ABOUT THIS TASK -> Transcribe the line holding "At what coordinates should I click to accomplish: Click" together with every line after it, through the end of the records, exactly and with no pictures.

[Collected data entries]
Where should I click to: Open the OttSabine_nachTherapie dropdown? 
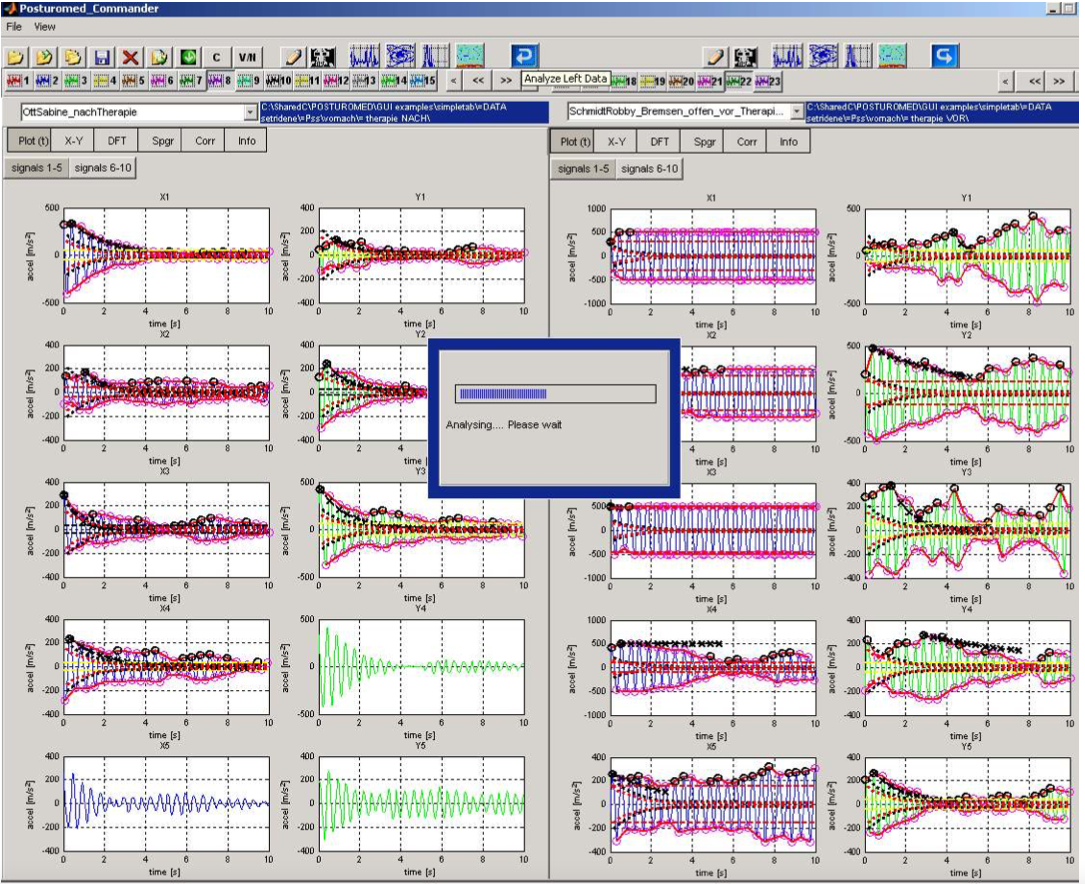250,113
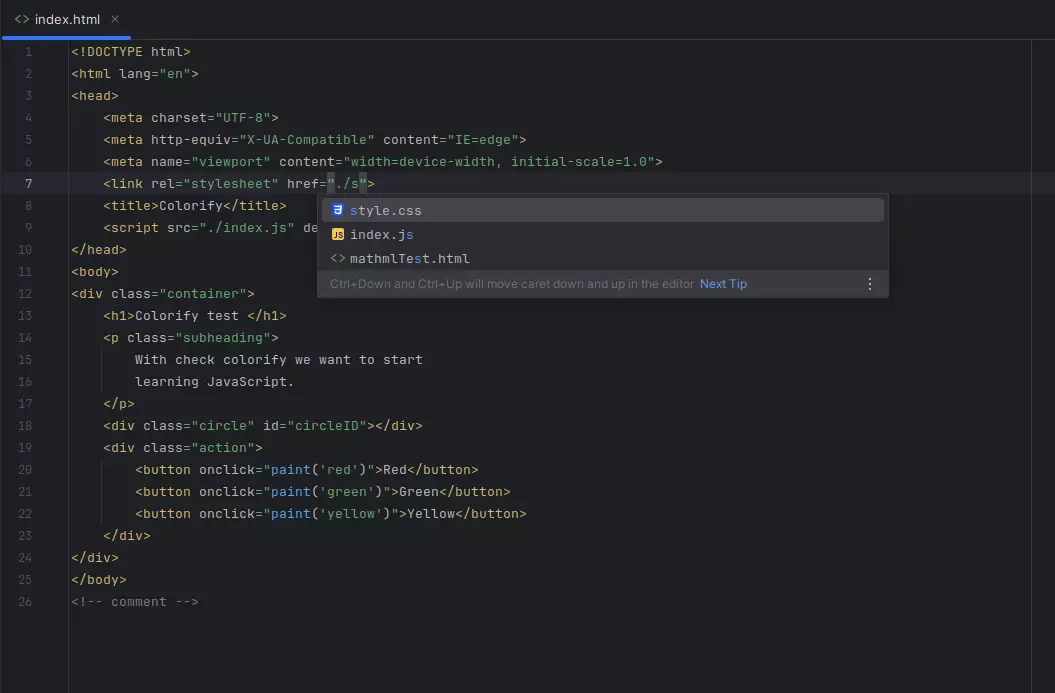Click line number 12 in the gutter

26,294
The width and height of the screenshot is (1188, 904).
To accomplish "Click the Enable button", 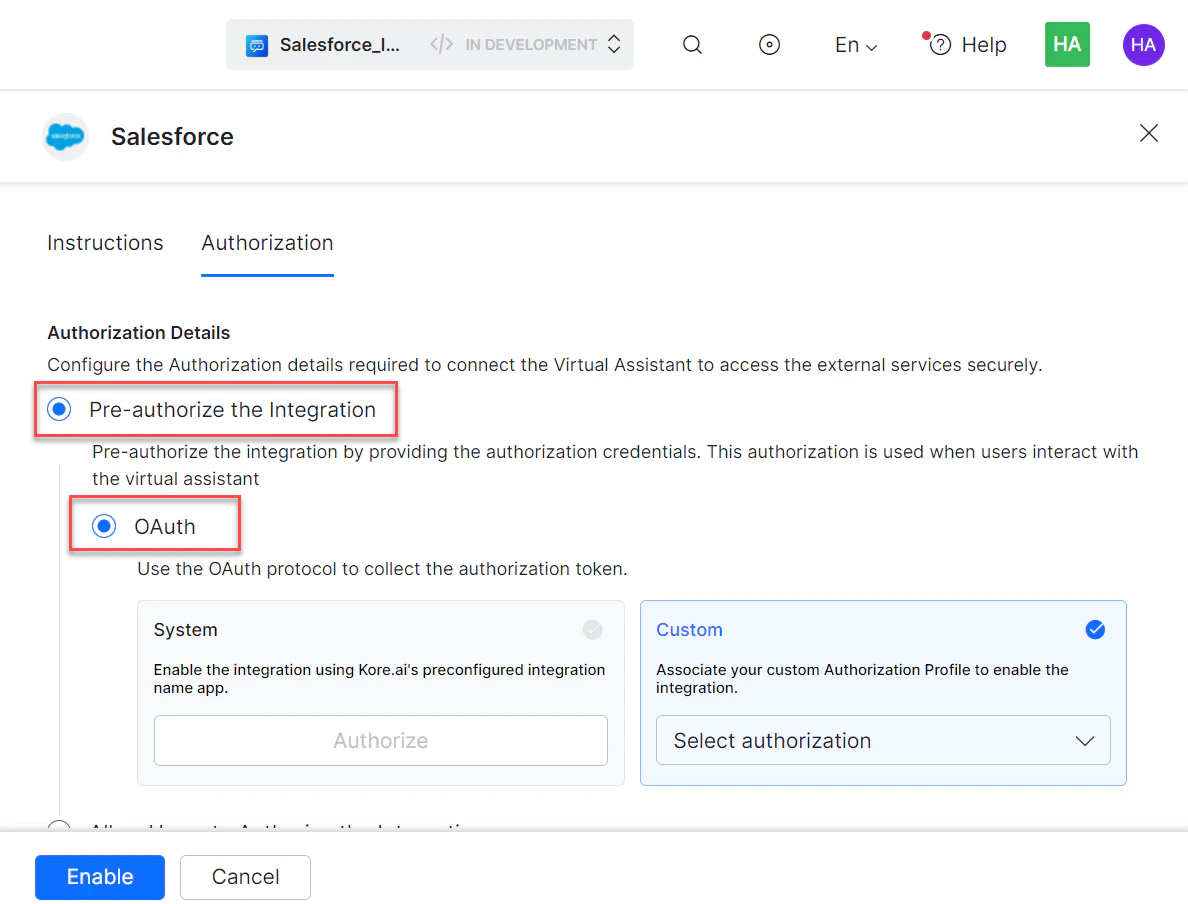I will pos(99,877).
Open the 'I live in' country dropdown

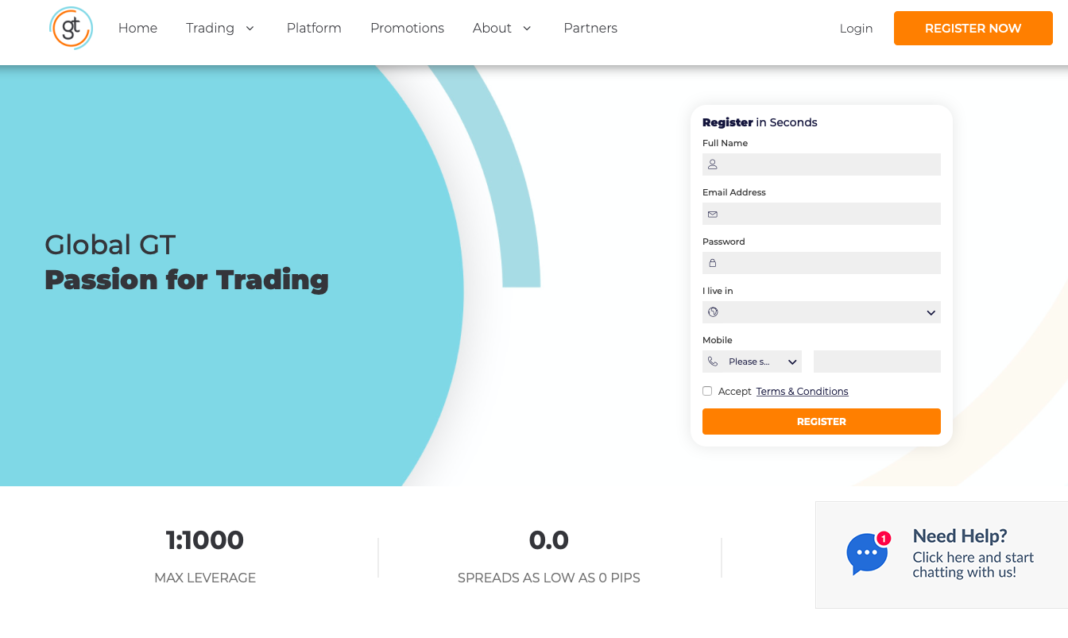[822, 313]
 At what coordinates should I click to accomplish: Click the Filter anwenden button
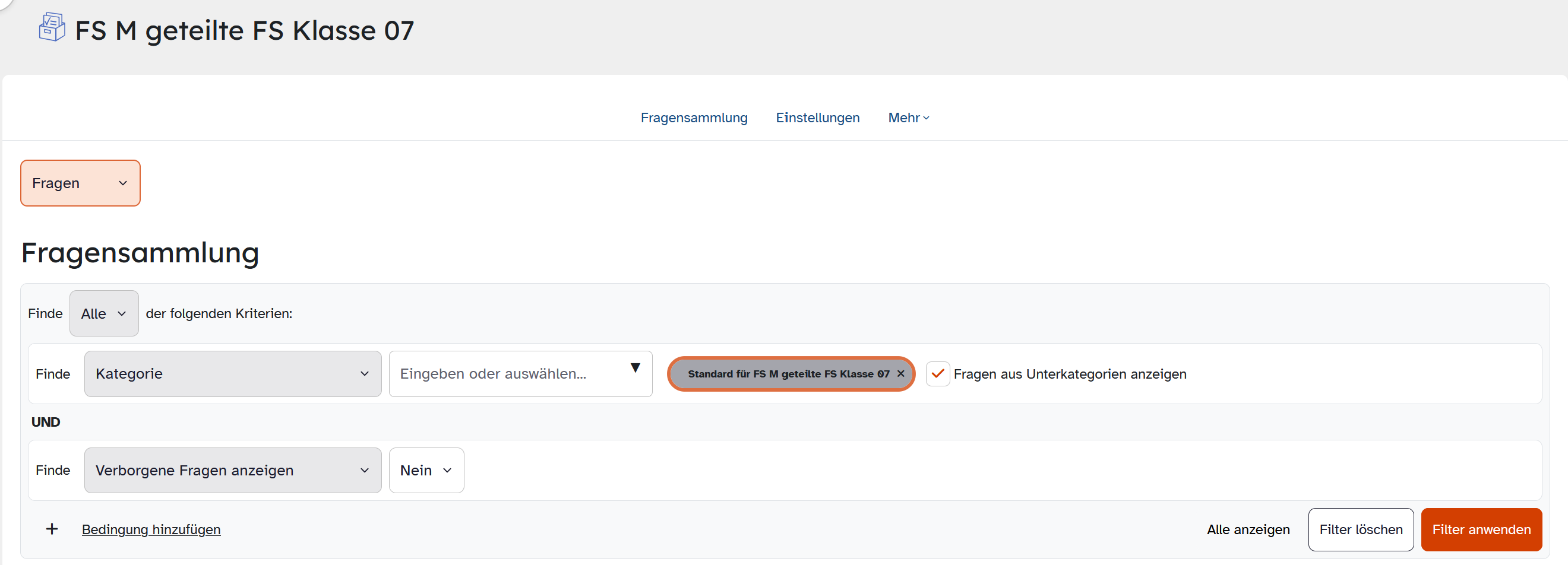[x=1481, y=530]
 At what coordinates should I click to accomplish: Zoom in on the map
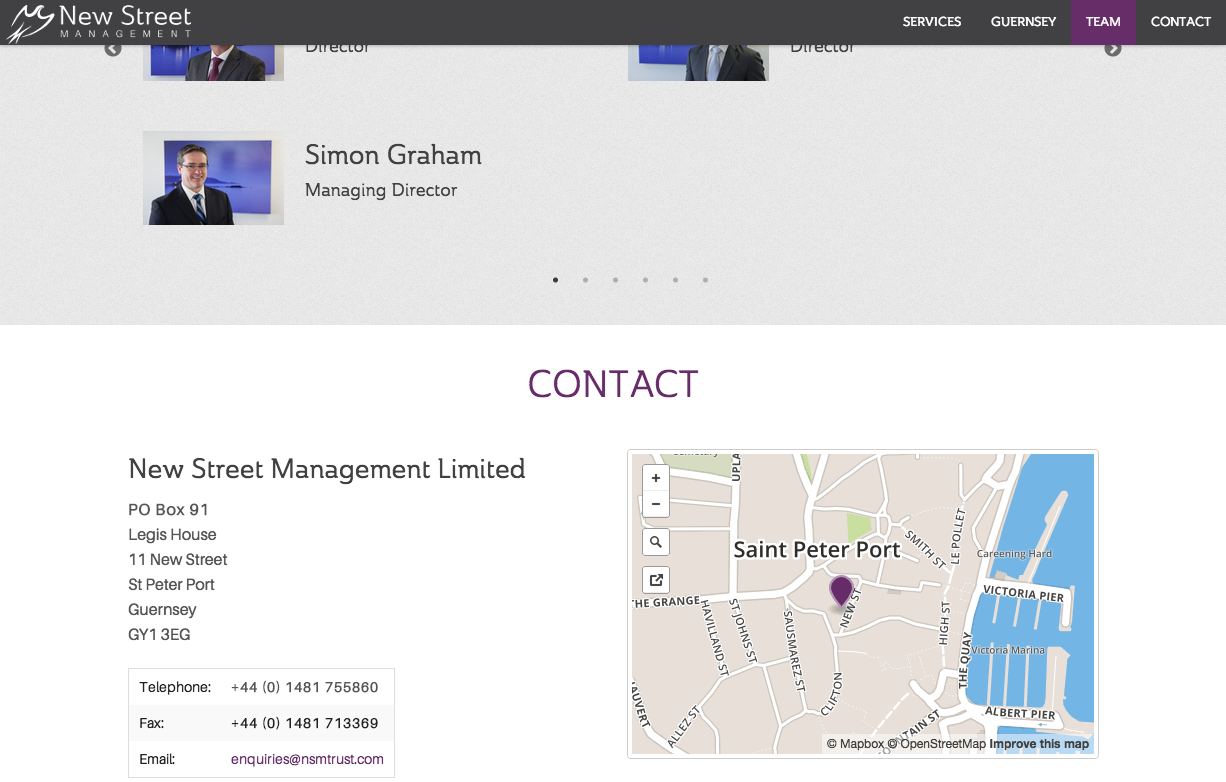[x=656, y=479]
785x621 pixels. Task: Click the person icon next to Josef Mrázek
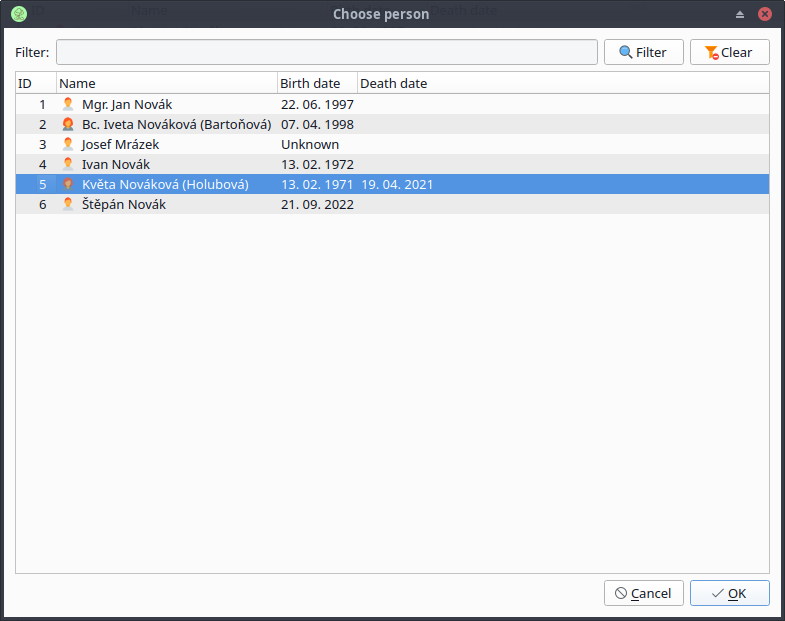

RESPONSE BOX ->
 At what coordinates should I click to accomplish: Click the Filter anwenden button
[x=1481, y=530]
 At what coordinates should I click to accomplish: Zoom in on the map
[x=656, y=479]
785x621 pixels. Task: Click the person icon next to Josef Mrázek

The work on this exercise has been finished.